═══ AVAILABLE DATA ═══

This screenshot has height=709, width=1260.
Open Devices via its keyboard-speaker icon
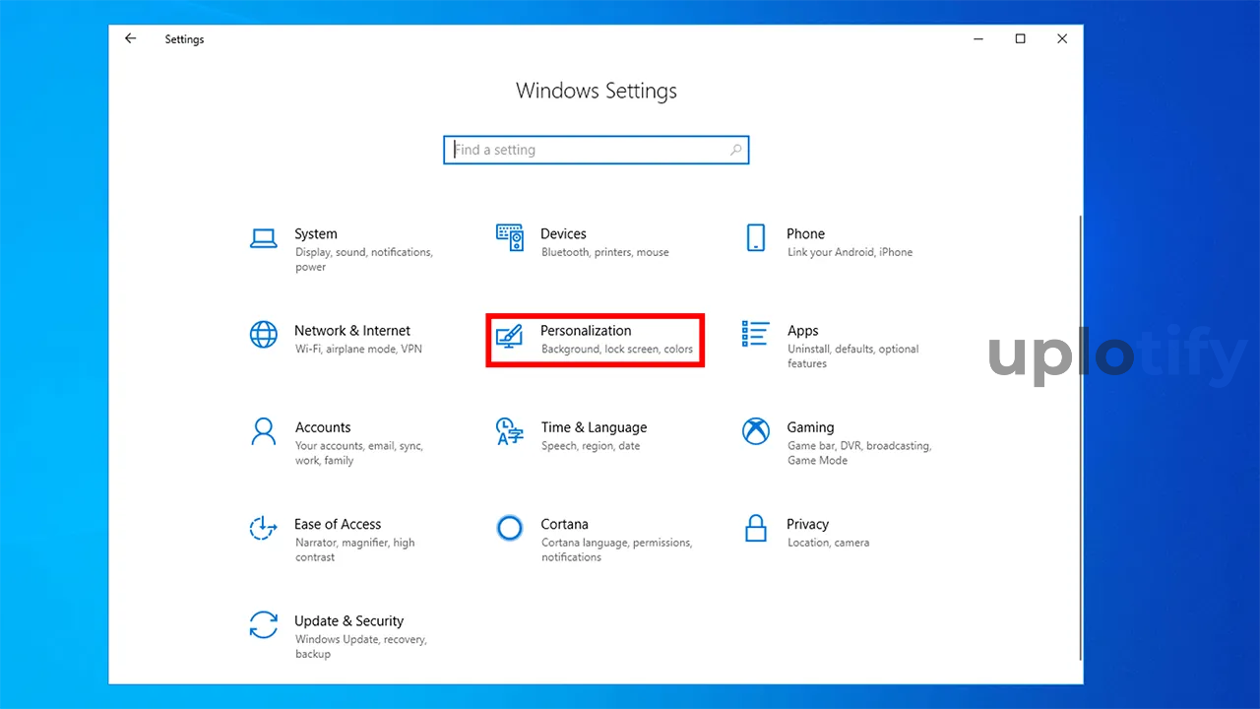tap(509, 237)
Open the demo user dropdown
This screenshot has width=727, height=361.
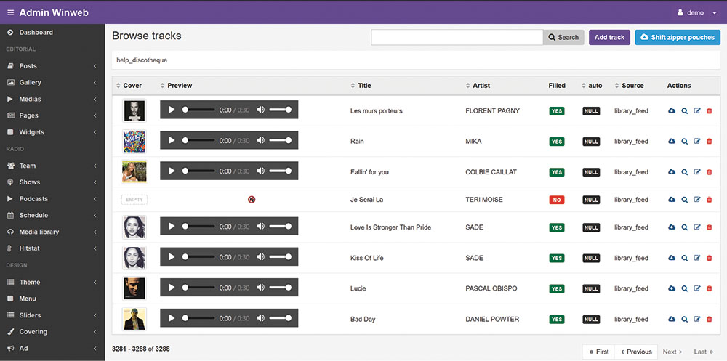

═══

* _EXERCISE_
Print, exactly and only, the lines running from the line with "Open Devices via its keyboard-speaker icon" through the last line of the data, including both. Skip any picture.

* _REPLY TO THE EXERCISE_
Open Devices via its keyboard-speaker icon
tap(509, 237)
Open the demo user dropdown
This screenshot has width=727, height=361.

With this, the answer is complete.